> _Brief_
In the entries that follow, which lines hold the string "resolution"? List them.

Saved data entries
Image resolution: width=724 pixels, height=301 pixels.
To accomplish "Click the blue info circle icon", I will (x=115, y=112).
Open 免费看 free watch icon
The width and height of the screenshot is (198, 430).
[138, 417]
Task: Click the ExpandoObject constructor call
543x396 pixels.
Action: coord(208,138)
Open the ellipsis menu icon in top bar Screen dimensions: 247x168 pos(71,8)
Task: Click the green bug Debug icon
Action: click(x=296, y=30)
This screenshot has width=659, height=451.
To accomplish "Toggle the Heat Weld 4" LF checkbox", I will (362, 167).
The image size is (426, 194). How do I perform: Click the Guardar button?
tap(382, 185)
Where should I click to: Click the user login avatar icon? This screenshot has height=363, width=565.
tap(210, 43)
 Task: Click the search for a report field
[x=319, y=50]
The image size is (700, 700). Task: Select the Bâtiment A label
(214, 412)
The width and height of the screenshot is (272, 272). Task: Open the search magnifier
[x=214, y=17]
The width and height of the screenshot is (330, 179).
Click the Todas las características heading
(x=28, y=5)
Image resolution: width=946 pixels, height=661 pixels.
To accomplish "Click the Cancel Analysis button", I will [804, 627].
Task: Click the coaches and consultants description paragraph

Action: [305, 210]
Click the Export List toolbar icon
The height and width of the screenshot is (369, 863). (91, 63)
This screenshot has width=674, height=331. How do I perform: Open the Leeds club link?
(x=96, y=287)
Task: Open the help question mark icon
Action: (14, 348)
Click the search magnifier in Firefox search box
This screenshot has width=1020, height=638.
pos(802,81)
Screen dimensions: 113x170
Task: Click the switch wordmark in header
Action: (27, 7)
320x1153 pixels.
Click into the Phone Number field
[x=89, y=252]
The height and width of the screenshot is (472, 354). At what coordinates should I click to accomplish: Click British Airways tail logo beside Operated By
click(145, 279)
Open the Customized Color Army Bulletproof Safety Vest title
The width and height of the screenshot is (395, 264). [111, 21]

> _Exercise solution_
Image resolution: width=724 pixels, height=301 pixels.
Image resolution: width=946 pixels, height=661 pixels.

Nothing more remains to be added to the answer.